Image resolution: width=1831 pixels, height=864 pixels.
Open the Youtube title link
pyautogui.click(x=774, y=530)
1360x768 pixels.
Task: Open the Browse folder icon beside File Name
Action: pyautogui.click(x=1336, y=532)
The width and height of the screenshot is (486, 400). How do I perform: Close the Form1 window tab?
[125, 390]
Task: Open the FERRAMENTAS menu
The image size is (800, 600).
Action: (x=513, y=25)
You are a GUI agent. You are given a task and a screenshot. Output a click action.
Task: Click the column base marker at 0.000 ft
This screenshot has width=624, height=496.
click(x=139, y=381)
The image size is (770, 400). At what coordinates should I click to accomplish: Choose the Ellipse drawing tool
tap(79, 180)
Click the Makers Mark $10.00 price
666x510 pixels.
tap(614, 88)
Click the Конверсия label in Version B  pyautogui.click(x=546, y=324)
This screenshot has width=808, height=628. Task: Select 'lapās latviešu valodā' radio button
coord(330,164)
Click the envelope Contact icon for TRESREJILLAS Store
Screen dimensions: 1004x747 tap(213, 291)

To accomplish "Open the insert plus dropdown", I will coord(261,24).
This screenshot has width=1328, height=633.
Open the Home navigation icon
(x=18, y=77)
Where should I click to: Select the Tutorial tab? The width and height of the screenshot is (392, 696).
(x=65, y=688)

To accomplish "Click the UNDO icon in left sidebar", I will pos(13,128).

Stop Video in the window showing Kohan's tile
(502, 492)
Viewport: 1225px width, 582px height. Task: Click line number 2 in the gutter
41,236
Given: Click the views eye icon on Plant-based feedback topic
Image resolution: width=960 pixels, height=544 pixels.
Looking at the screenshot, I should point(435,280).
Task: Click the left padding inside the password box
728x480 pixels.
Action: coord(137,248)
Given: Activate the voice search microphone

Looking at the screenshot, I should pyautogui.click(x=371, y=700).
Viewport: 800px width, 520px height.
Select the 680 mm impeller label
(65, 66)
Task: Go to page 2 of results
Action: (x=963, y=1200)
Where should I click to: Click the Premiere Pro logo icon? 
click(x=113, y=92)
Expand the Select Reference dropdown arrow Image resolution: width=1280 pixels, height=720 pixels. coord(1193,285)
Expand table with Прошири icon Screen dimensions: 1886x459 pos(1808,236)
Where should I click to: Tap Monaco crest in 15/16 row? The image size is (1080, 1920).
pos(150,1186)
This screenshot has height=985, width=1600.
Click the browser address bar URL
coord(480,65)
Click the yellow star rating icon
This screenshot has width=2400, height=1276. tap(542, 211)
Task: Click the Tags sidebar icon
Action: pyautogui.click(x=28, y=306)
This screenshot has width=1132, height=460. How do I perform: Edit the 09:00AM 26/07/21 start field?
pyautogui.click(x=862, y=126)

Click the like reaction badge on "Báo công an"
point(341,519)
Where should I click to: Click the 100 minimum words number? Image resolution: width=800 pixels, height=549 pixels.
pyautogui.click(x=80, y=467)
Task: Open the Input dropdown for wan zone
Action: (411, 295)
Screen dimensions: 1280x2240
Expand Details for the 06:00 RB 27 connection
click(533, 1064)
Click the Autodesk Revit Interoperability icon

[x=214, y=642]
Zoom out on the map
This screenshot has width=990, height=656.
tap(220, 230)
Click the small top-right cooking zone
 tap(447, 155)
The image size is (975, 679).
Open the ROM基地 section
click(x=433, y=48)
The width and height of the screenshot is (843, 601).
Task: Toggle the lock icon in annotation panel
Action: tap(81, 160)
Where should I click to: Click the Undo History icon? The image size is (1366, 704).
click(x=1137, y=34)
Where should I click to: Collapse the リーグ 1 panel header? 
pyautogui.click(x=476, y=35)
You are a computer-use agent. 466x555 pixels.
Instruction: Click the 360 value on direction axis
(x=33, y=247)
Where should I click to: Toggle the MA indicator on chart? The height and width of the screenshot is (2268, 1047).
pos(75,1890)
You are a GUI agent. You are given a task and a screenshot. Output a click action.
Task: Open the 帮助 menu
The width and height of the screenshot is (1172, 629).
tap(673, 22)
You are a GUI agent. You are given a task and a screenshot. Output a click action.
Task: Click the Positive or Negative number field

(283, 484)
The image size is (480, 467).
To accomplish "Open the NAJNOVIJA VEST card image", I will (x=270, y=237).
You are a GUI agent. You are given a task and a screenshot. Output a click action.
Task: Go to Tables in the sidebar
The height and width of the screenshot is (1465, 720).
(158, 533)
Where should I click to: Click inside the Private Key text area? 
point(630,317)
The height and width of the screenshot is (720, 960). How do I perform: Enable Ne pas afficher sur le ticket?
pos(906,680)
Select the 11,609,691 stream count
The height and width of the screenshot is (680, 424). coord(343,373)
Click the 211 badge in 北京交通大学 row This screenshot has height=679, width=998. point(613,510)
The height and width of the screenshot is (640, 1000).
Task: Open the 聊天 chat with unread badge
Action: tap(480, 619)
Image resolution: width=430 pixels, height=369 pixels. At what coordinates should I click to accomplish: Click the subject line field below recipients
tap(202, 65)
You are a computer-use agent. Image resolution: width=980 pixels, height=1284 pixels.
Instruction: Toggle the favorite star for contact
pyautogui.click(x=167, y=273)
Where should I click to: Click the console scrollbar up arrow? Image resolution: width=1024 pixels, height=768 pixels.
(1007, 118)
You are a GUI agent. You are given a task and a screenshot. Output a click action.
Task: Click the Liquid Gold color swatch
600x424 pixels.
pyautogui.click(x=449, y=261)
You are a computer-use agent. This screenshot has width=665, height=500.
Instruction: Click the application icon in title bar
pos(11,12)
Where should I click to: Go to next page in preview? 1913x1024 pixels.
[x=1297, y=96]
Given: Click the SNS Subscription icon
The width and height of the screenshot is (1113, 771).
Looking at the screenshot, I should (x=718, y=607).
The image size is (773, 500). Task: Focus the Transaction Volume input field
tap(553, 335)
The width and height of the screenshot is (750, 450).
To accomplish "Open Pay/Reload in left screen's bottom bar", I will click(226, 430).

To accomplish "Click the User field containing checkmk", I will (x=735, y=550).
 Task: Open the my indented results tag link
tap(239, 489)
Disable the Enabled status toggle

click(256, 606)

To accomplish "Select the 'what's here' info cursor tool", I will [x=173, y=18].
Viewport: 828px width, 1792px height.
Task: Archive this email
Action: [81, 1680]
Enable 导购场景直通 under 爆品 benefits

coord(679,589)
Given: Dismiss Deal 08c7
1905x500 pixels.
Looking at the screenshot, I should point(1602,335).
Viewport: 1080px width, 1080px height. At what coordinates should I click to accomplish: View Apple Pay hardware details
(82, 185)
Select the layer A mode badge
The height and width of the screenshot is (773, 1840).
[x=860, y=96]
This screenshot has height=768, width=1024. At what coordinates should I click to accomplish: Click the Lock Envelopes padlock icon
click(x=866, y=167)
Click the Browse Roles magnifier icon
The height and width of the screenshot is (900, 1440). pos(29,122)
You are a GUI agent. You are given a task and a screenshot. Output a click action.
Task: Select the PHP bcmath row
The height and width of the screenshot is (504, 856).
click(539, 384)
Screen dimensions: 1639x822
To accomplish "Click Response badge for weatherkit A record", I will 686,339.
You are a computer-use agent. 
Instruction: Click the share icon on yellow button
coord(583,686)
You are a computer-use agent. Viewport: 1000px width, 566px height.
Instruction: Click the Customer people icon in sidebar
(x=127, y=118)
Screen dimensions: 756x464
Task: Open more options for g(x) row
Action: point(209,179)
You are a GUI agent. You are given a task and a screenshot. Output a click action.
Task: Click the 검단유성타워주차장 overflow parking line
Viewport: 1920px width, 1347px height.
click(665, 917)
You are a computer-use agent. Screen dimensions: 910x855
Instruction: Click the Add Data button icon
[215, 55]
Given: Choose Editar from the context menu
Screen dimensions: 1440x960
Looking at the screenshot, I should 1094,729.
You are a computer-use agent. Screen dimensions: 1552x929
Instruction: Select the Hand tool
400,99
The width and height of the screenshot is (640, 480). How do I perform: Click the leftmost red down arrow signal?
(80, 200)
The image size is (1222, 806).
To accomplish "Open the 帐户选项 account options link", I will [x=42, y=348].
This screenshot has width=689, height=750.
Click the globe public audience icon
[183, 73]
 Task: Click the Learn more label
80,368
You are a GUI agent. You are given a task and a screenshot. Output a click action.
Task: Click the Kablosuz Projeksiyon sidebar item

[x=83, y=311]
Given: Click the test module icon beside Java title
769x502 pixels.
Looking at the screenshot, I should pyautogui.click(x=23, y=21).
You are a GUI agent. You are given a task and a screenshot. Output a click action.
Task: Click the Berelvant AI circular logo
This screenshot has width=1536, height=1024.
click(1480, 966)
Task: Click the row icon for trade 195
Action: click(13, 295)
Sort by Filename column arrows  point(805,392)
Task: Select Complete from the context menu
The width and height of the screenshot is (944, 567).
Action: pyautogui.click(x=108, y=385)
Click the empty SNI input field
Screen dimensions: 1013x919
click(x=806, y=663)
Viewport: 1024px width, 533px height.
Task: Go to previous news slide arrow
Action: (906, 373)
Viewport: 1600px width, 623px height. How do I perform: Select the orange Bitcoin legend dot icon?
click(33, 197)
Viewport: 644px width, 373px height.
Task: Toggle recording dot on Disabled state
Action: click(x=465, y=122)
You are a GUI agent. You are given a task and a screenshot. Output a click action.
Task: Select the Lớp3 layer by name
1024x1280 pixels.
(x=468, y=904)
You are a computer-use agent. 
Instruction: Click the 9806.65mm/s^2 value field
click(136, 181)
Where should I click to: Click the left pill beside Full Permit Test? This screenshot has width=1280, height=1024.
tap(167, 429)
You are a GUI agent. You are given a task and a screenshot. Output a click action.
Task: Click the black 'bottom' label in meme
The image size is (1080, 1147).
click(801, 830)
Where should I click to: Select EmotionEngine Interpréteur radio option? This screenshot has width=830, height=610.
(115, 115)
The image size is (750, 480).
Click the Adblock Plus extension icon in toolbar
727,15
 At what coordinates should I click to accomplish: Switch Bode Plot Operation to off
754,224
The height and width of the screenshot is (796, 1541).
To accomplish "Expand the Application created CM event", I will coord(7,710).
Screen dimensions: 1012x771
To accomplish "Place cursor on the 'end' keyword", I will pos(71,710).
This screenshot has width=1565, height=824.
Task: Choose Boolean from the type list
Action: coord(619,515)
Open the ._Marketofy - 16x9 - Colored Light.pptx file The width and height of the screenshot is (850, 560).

Your instructions –
Set aside each line above that includes the string "context" and report it.

Result for this task –
Given: Choose Editar from the context menu
Task: Select Complete from the context menu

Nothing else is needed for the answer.